WHAT MUST HAPPEN FOR PATRIOTS TO WIN THE SUPER BOWL

1. The Iron Patriot: Cam Newton

Remember when Bill Belichick fooled local and national media members into watching and researching Jarrett Stidham film as if they really thought he’d be their starting quarterback in Week 1?

Yeah, that was a good one.

No. ! in your programs and No. 1 in things that must go right for the Patriots to be anywhere near competitive is quarterback Cam Newton. The Pats recently signed Newton to a very team-friendly one-year contract, and according to reports, no other team actually offered Newton a deal. But that doesn’t make him any less important for New England’s immediate success.

The Pats roster isn’t great. The fact of the matter is the combination of Belichick and Brady made up for a lot of deficiencies. The defense, where it has some holes, too, is experienced and can be good enough to be competitive against most teams.

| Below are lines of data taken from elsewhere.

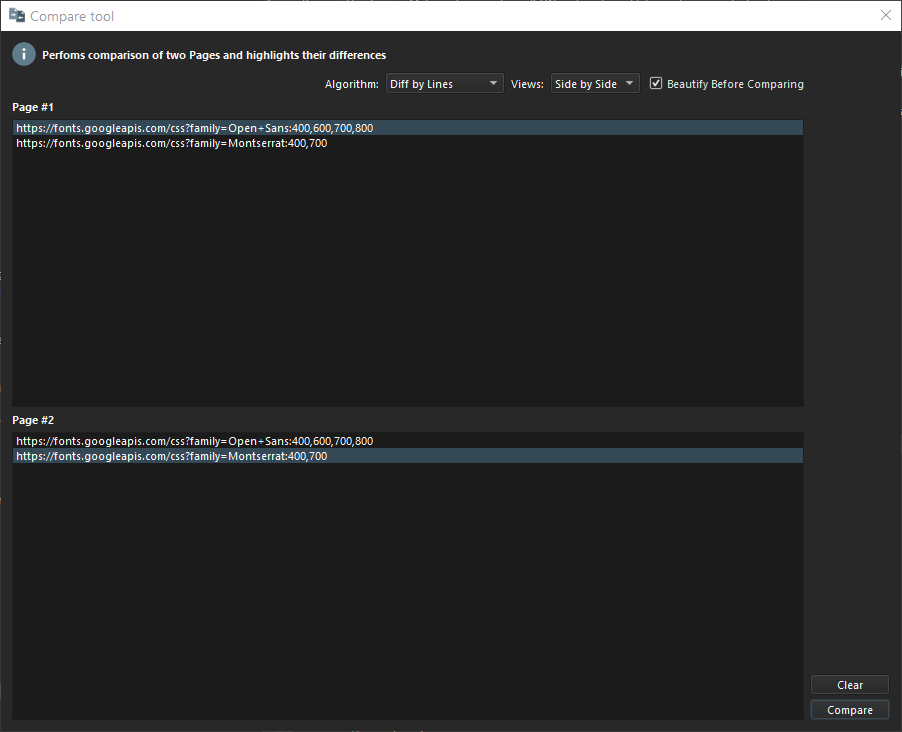
Task: Click the Page #1 heading label
Action: point(33,107)
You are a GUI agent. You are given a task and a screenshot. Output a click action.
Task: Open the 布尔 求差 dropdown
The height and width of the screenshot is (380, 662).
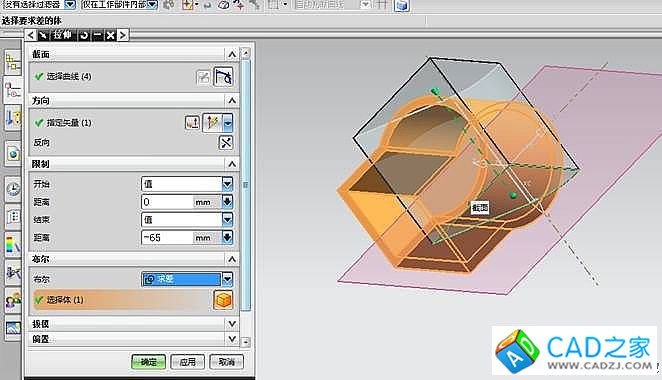[x=227, y=279]
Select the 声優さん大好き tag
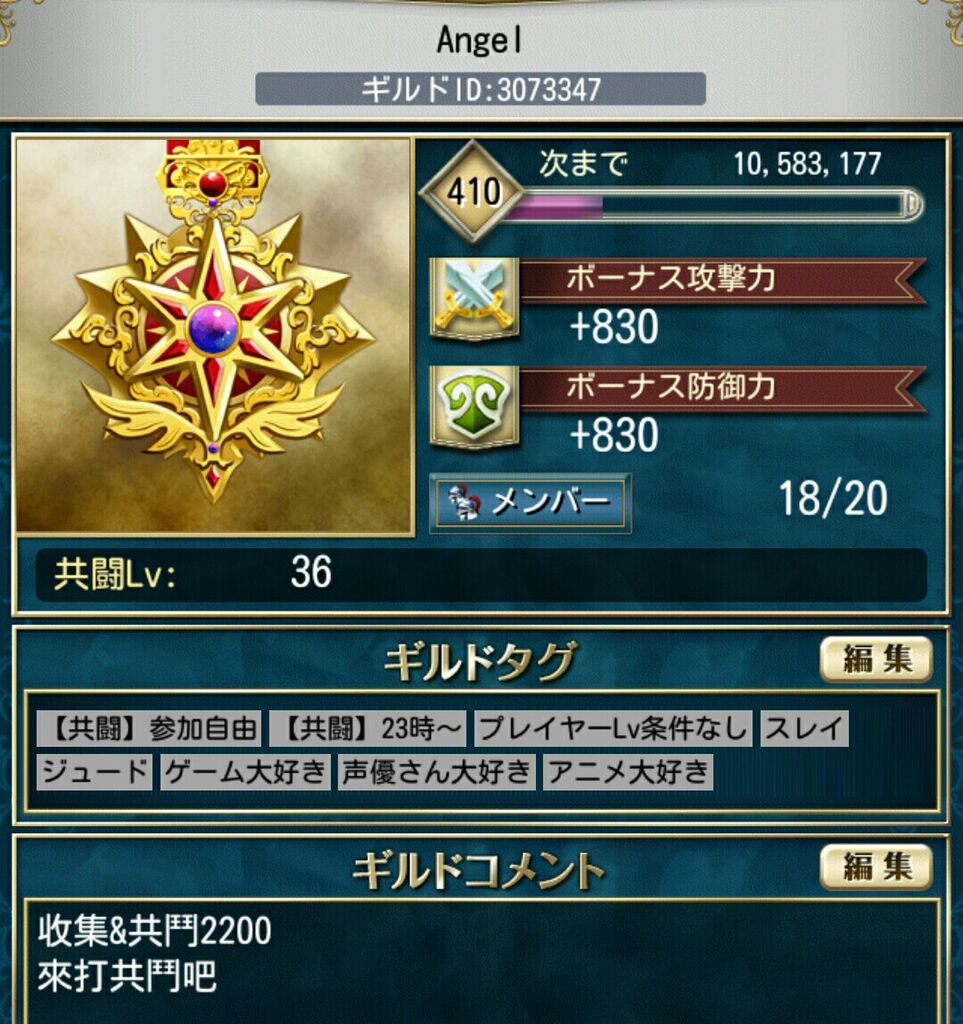This screenshot has height=1024, width=963. coord(437,773)
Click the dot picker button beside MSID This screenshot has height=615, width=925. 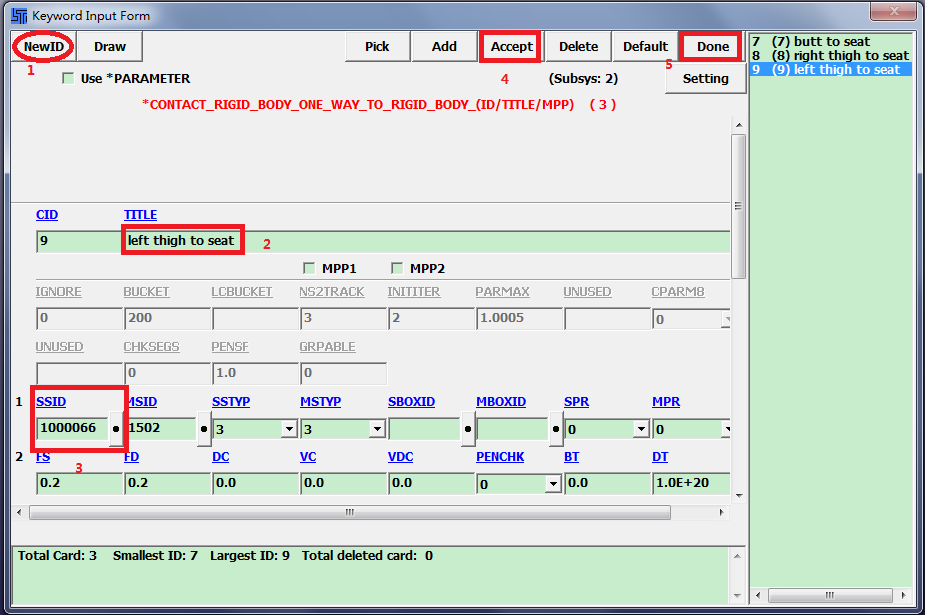tap(204, 429)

But if you think Stidham was about to step in for Brady and put this team in a position to win enough games to get into the playoffs, I have some pristine oceanfront property in Kansas that you just have to see.

I believe that Newton, however, still has plenty left in the tank to be a starter in this league to the caliber of being a potential playoff quarterback. I recently wrote about how I believe Newton’s arm is still good enough to make defenses play their best each week, and getting that arm and whatever is still left with his rushing ability with a guy like Belichick is going to be fun.

If the Pats are going to not only be a playoff team but once again compete for a Super Bowl (the Belichick standard), it all starts with Newton.

2. At Least 15 Sacks From Four Young Pats

The Pats secondary is basically the same from last season, which is a good thing. But when it comes to their front, they’ll be without Kyle Van Noy, Jamie Collins, and Danny Shelton. As for who remains, it’s a slew of young guns in Chase Winovich, Ja'Whaun Bentley, Josh Uche, and Anfernee Jennings.

This is where I would say the Patriots should go out and sign someone to rush the passer, such as Jadeveon Clowney or a cheaper option like Markus Golden. But the problem with that is that, as it stands right now, the Patriots have the lowest amount of functional cap space in the NFL at $2.4 million.

New England allowed the fewest amount of yards per game in 2019 with 275.9. A reason for that was them giving up the second-fewest passing yards at 2,896, and them finishing tied for seventh in the league with 47 sacks. Their top two sack players were Van Noy and Collins with 7 and 6.5. The young guys will have to make up for that loss. Winovich had 5.5 sacks last season, and for the amount he played, that is a good start to his career. But, if you ask me, it will take at least 15 sacks combined from those four young players for the front seven to complement the secondary enough to make a run.

3. Running the Ball? In 2020?

Running the ball is a hot-button topic these days. If you enter internet chat rooms you’ll see people asking questions like: When does running the ball become a depreciating choice? Should you pay running backs? Why hasn’t Goodell made the running back position illegal?

Last season, the Pats ranked 18th in the NFL in rushing at 106.4 yards per game. Sony Michel was the leading rusher with 912; Rex Burkhead was second with 302. But the real RB2 on the team was James White, who rushed for 263 rushing yards with 645 receiving yards.

With Brady on the squad, deficiencies in the run game could be masked with efficiency in the passing game (and great special teams play). This year, they likely won’t be afforded that same luxury. In order to help Newton open up the passing game, the Patriots’ backfield will have to step their game up a notch. I’m not talking about emphasizing running the ball more, I’m talking about better averages across the board, especially from Michel.

Michel’s 3.7 yards-per-carry average in 2019 was much worse than his 4.5 yards-per-carry number from his rookie season. White also took a step back in his yards per reception, dropping below 5.0 yards per catch. It has to be better from those two.

If the Patriots want to make another run at this thing, Newton is going to need all the help he can get. The correct way to give him that isn’t to take the ball out his hands more, but rather, when they do, get more out of it.